Silver Nanoparticles and Their Anti-Parasitic Significance: A Review

Rana Saleh Sahib¹, Saafa Ressan Abdullah², Abdulameer Kareem.Leelo³, Nariman Ali Habeeb⁴, Zahraa Sameer Salman⁵

¹Biotechnology College, University of Al-Qadisiyah, Al-Qadisiyah, Iraq

^2,3Nursing College, University of Al-Qadisiyah, Al-Qadisiyah, Iraq

^4,5College of Veterinary Medicine, University of Al-Qadisiyah, Al-Qadisiyah, Iraq

DOI: https://doi.org/10.51584/IJRIAS.2025.1001013

Received: 26 December 2024; Accepted: 01 January 2025; Published: 03 February 2025

ABSTRACT

The three main types of parasites found throughout the world are helminths, ectoparasites, and protozoa. Nowadays, chemotherapeutic medications and agents are used to treat these parasites; however, abuse of these medications and pesticides has led to the development of drug and pesticide resistance over time. In this case, silver nanoparticles are shown to be a significant advance in the control  and treatment of parasitic illnesses.

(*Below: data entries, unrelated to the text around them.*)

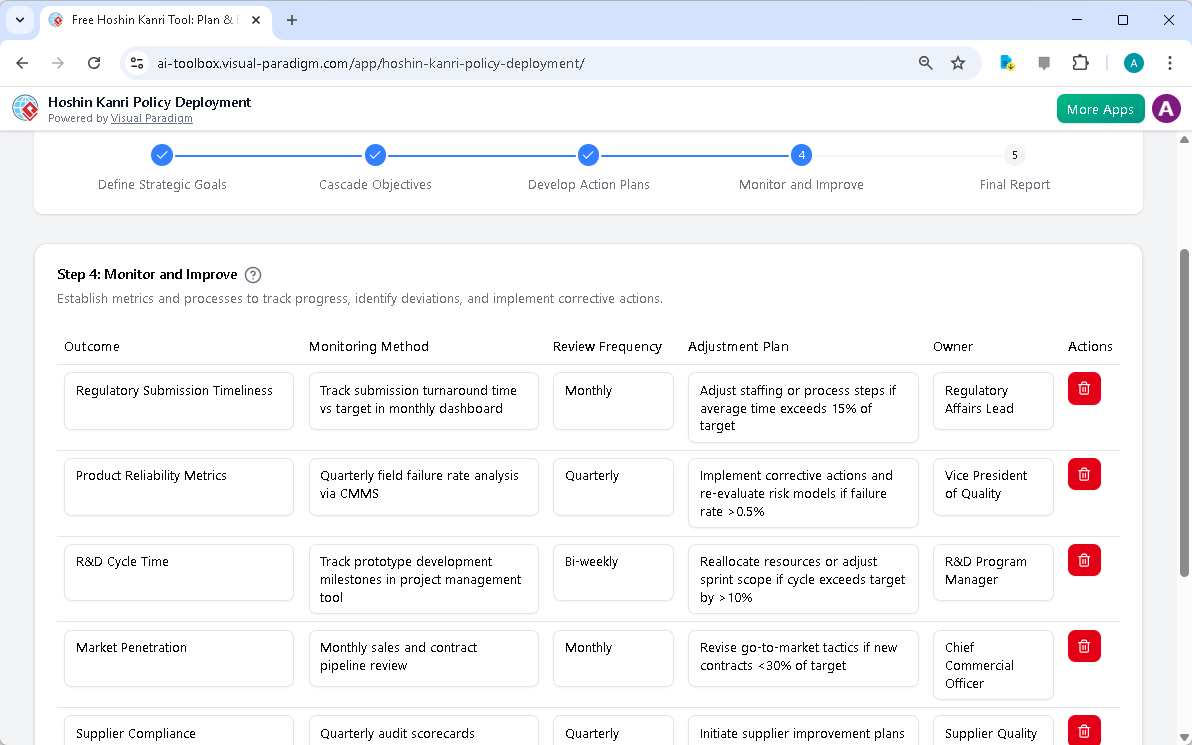Open the account avatar in the app header
This screenshot has height=745, width=1192.
1166,108
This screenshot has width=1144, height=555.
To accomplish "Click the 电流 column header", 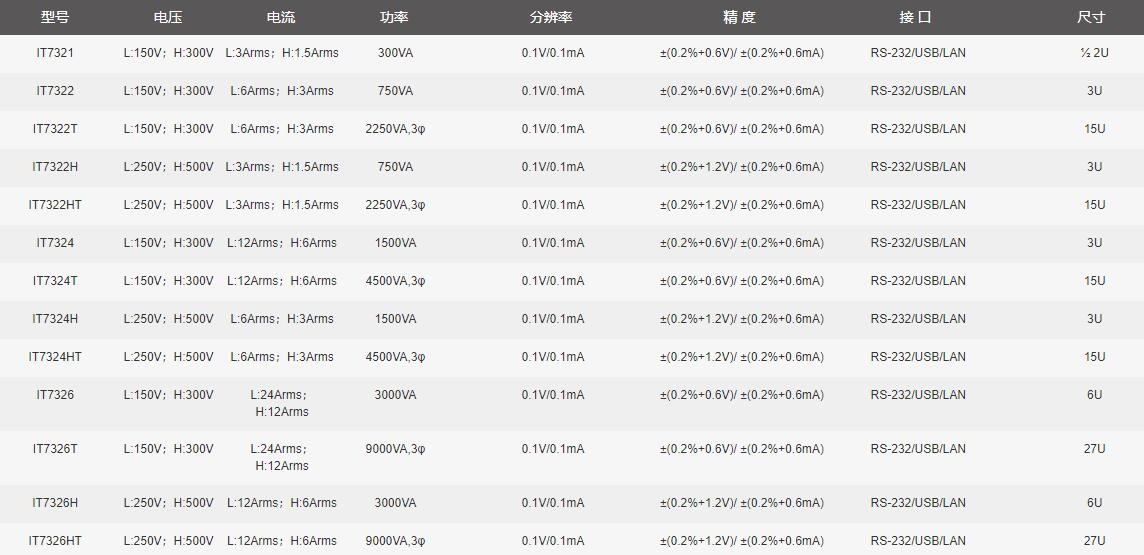I will 281,17.
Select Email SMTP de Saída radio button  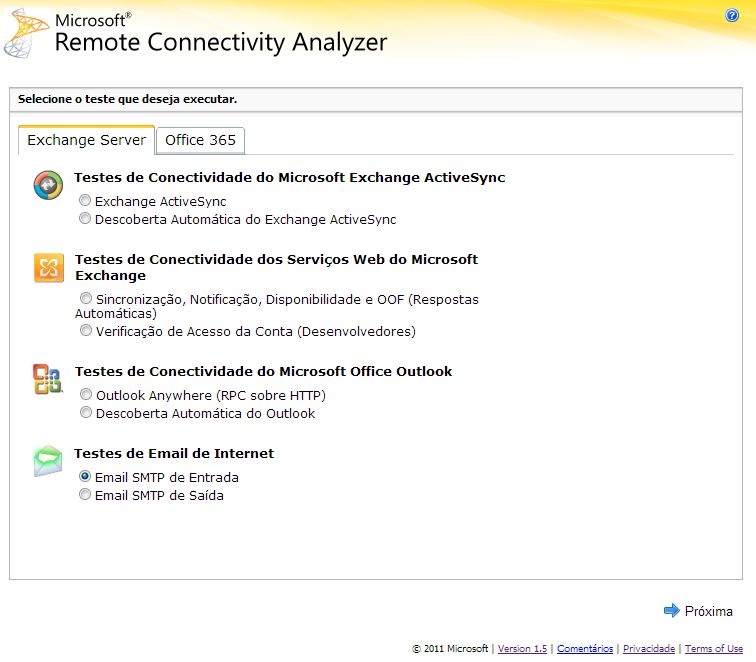pos(86,495)
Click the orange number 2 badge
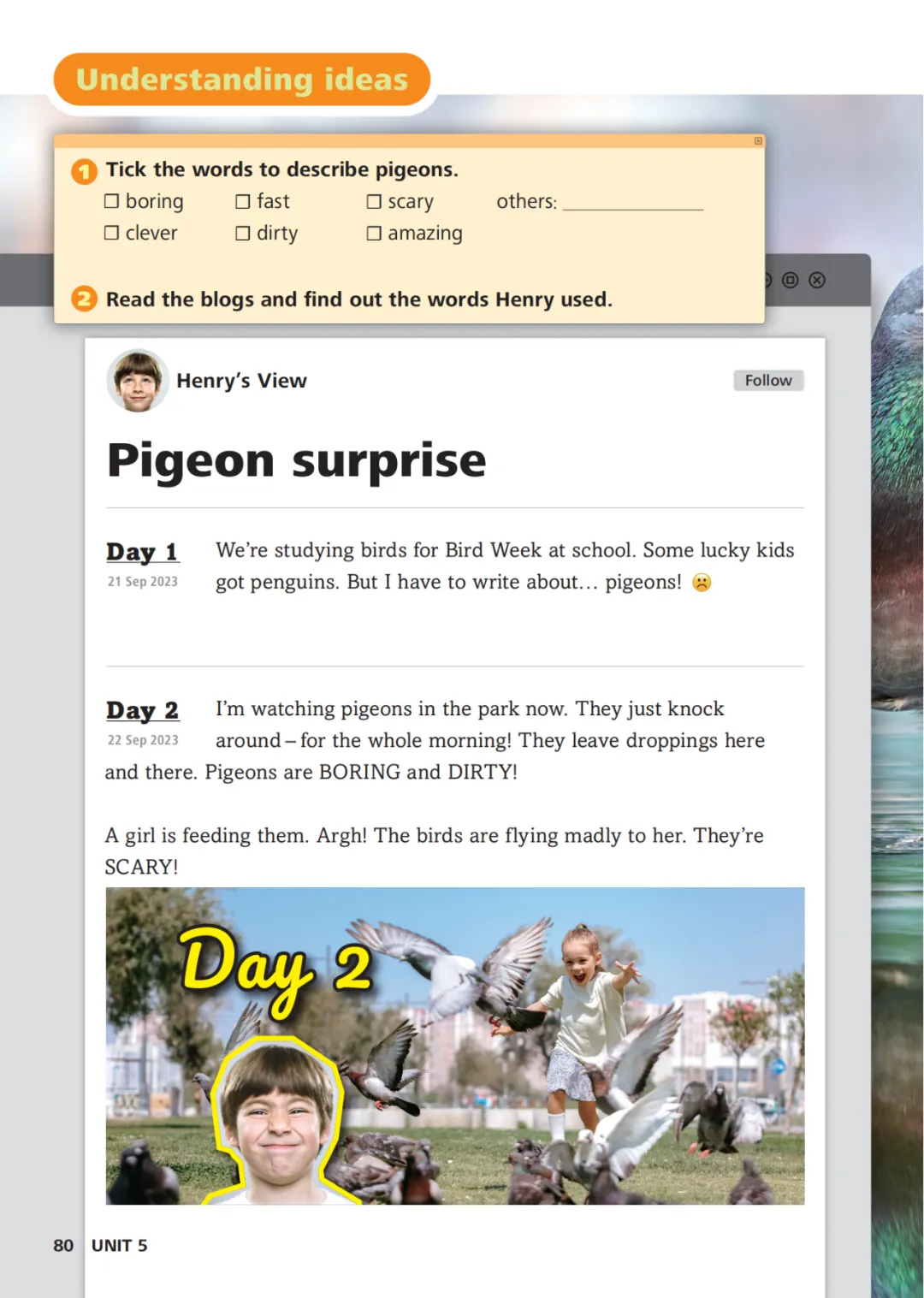The height and width of the screenshot is (1298, 924). pos(84,299)
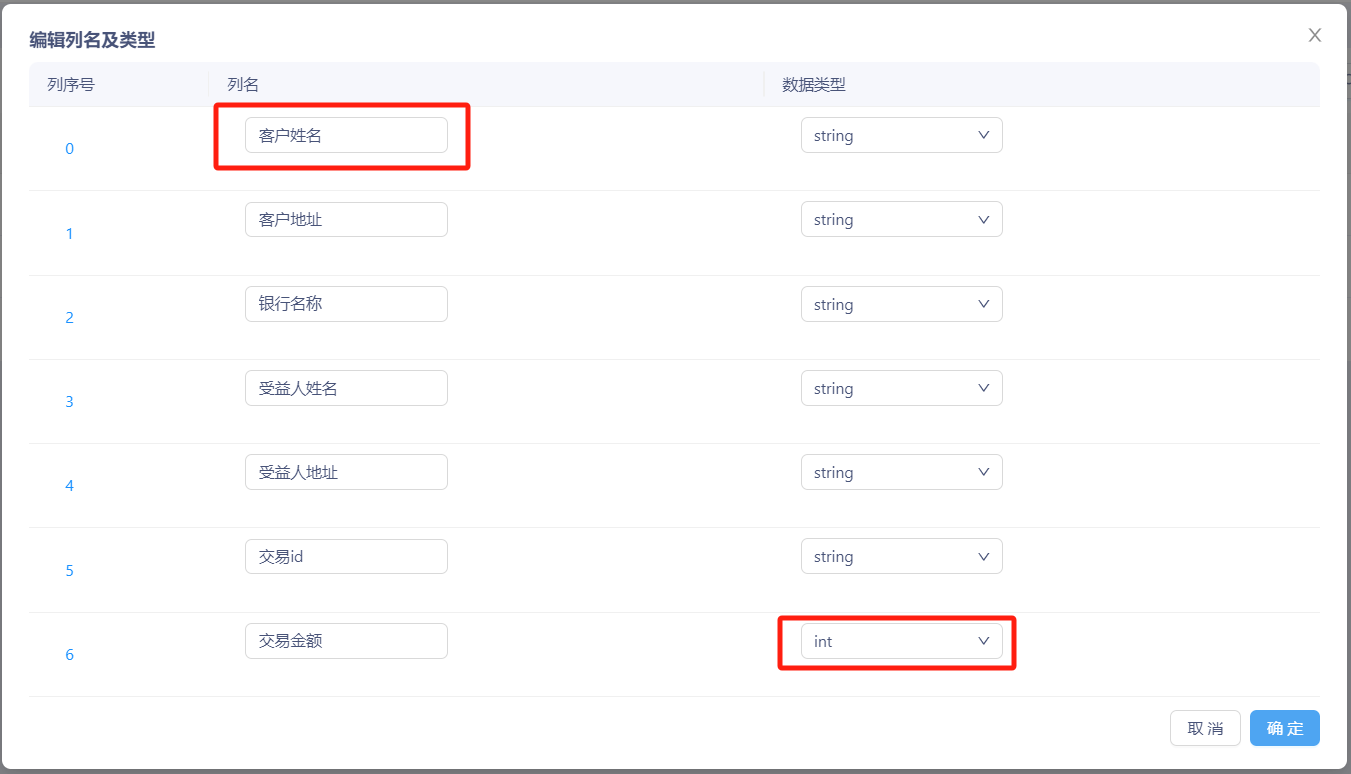Focus the 受益人地址 column name field

(346, 472)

The science of Nano medicine for parasite control has advanced tremendously in the past ten years and promising outcomes have been observed while treating several kinds of parasite diseases with silver nanoparticles. They function in several ways, including as breaking down the parasite membrane, interfering with the creation of proteins, disrupting DNA (deoxyribonucleic acid), and generating free radicals. These substances also work well against intracellular parasites. One hopes that this field of study will shape the direction of contemporary medication development. The function of silver nanoparticles as possible medications for the treatment of parasitic illnesses is outlined in this review.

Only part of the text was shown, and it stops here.